WORK ITEM:
Below is a listing. Gather each line of it that contains "Services".

AVAILABLE RECORDS:
====

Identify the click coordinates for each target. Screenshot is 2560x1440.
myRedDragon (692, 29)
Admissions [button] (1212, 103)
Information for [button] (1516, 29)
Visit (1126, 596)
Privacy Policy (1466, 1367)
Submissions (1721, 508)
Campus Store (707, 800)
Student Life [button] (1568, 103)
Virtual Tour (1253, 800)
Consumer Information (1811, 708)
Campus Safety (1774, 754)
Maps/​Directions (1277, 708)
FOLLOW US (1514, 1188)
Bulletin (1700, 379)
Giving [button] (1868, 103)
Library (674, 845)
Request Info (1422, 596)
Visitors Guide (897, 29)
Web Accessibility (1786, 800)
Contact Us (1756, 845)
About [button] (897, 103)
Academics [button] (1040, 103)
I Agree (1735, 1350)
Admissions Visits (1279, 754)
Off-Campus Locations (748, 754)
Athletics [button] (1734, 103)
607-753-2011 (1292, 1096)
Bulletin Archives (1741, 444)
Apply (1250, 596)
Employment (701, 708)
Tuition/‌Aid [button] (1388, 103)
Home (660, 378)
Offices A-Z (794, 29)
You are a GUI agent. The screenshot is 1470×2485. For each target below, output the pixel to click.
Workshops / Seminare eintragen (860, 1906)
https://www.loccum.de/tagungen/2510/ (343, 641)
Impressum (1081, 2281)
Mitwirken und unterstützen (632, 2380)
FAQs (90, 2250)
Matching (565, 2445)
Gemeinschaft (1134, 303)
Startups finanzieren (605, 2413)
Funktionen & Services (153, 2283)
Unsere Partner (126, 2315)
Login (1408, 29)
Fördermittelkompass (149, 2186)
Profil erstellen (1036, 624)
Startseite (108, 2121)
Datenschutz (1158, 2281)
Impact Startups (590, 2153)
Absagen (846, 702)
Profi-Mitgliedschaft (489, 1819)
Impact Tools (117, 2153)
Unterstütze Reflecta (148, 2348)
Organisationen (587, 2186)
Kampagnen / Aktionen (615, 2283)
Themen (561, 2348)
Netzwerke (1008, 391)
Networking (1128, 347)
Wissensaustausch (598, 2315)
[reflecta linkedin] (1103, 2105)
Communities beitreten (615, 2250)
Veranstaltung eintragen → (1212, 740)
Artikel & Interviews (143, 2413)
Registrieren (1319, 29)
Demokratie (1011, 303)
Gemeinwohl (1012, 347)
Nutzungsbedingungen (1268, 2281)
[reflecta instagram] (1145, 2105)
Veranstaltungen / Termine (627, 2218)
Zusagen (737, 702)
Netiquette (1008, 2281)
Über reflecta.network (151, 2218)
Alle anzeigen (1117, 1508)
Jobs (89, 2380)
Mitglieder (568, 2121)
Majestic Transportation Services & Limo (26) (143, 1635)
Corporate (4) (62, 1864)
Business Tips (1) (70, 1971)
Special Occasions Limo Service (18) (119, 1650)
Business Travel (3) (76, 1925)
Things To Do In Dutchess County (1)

====

WRITTEN SOLUTION:
Funktionen & Services (153, 2283)
Majestic Transportation Services & Limo (26) (143, 1635)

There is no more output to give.